Paolo Emiliani Giudici (13 June 1812 – 8 September 1872), Italian writer, was born in the town of Mussomeli, in central Sicily, Italy.

==Biography==
Paolo was initially educated by tutors until entering the Dominican convent of San Zita in Palermo. However, over the years, his superiors noted he was far more interested in artistic and political interests, and he separated from the order in 1840. Unable to find a position in Sicily and increasingly upsetting the authorities for his friendship with anti-bourbon Sicilians, he went into exile in Tuscany. There he was formally adopted by Annibale Emiliani, also in exile from Sicily.

His publication of History of Italian Literature (Storia della letteratura italiana, 1844) was a significant success. He gained an appointment in 1848 he became professor of Italian literature at Pisa, but after a few months was deprived of the chair on account of his liberal views in politics and religion. On the creation of the new Kingdom of Italy he became professor of aesthetics (replacing Giovanni Battista Niccolini and resigning 1862) and secretary of the Academy of Fine Arts at Florence, and in 1867 was elected to the chamber of deputies, representing a district in Sicily.

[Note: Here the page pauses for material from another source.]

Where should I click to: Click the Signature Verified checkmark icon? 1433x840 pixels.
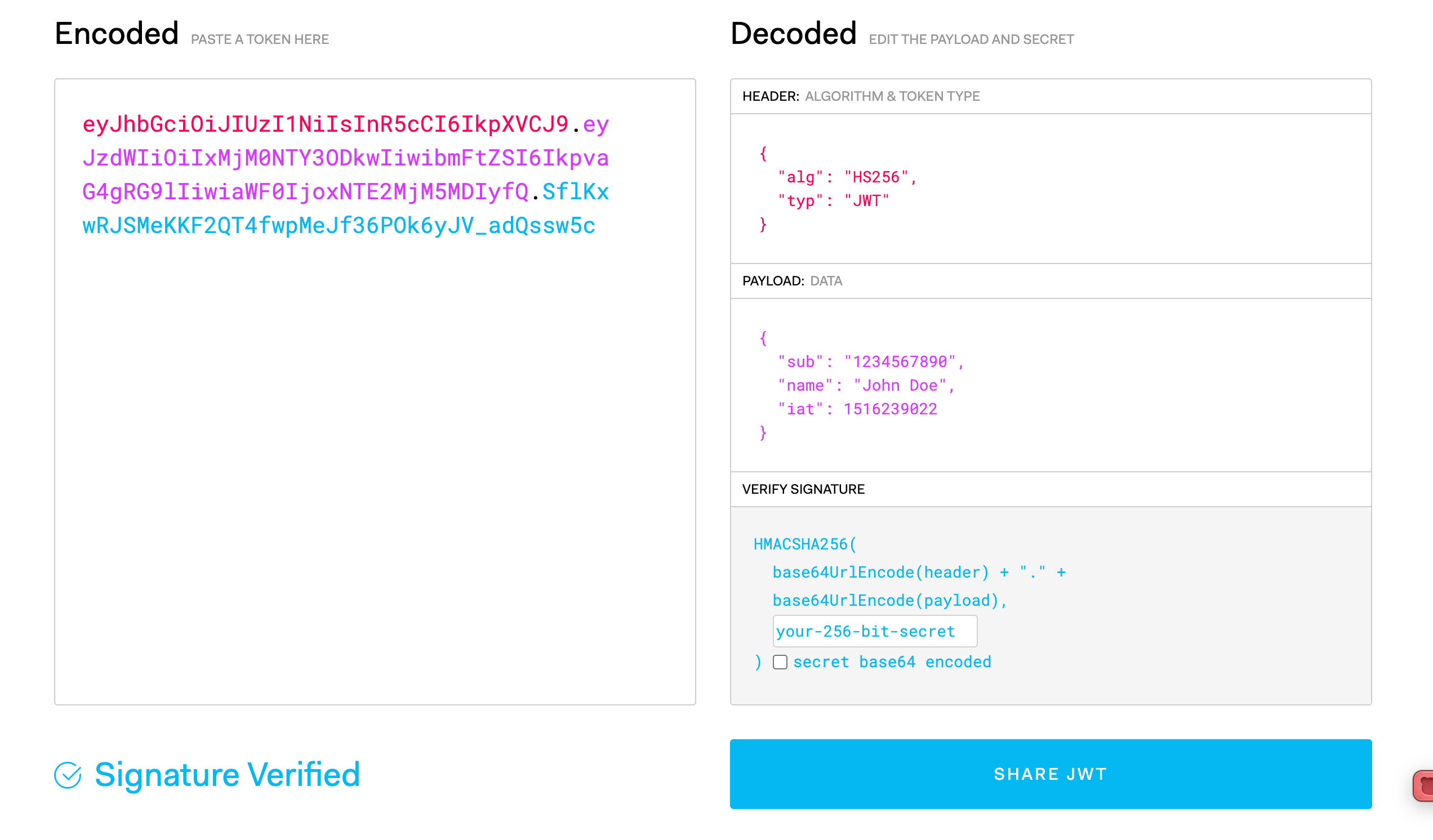(x=68, y=775)
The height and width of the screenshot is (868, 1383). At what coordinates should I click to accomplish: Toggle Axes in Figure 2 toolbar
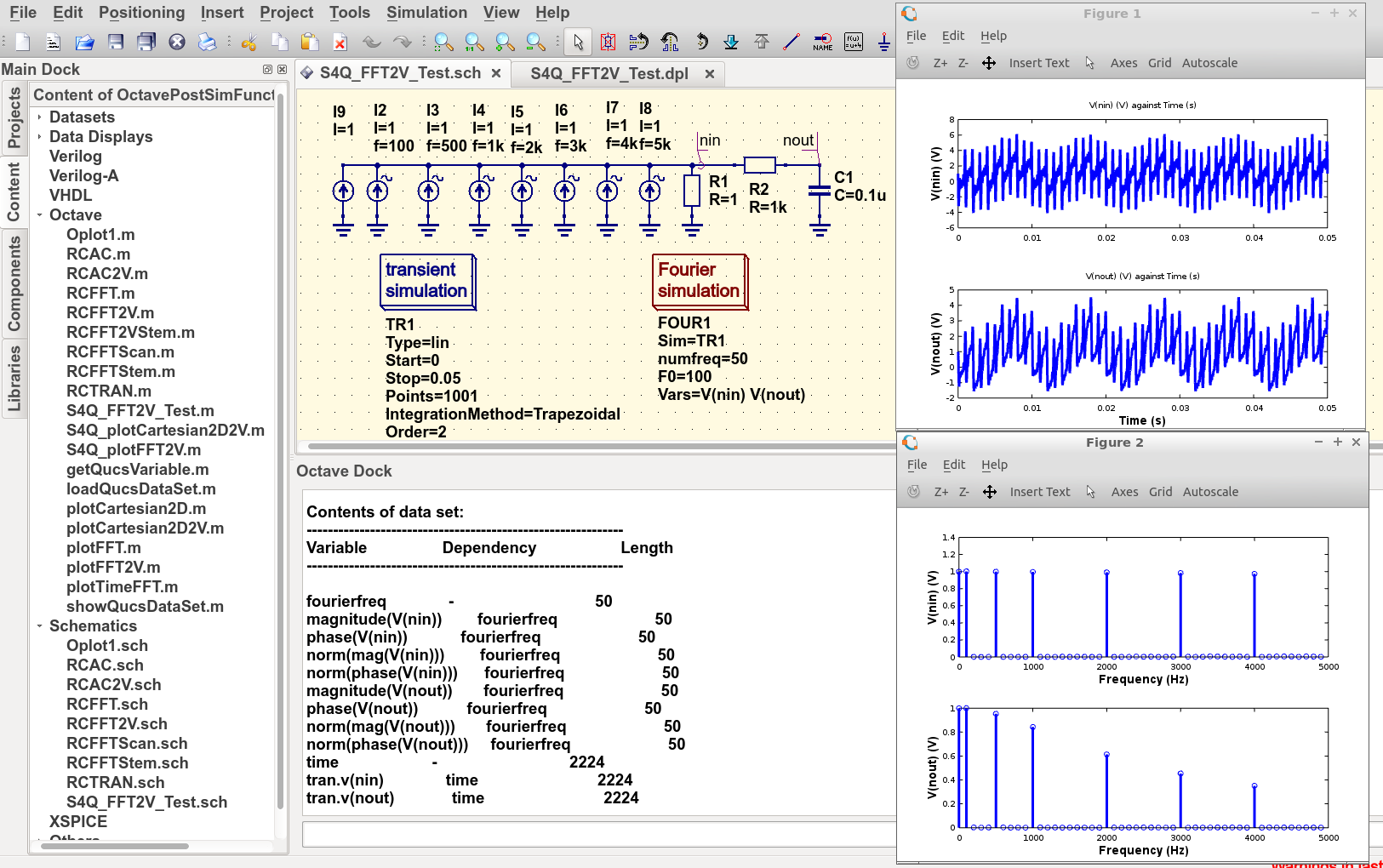pyautogui.click(x=1124, y=492)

He held a prominent place as an historian, his works including a Storia del teatro (1860), and Storia dei comuni italiani (1861), besides a translation of Macaulay's History of England (1856).

In December 1862, in Tonbridge, he married a wealthy Englishwoman, Ann Alsager. For the next decade, he mainly resided in England, travelling with his wife through Europe. He died at Tonbridge on 8 September 1872.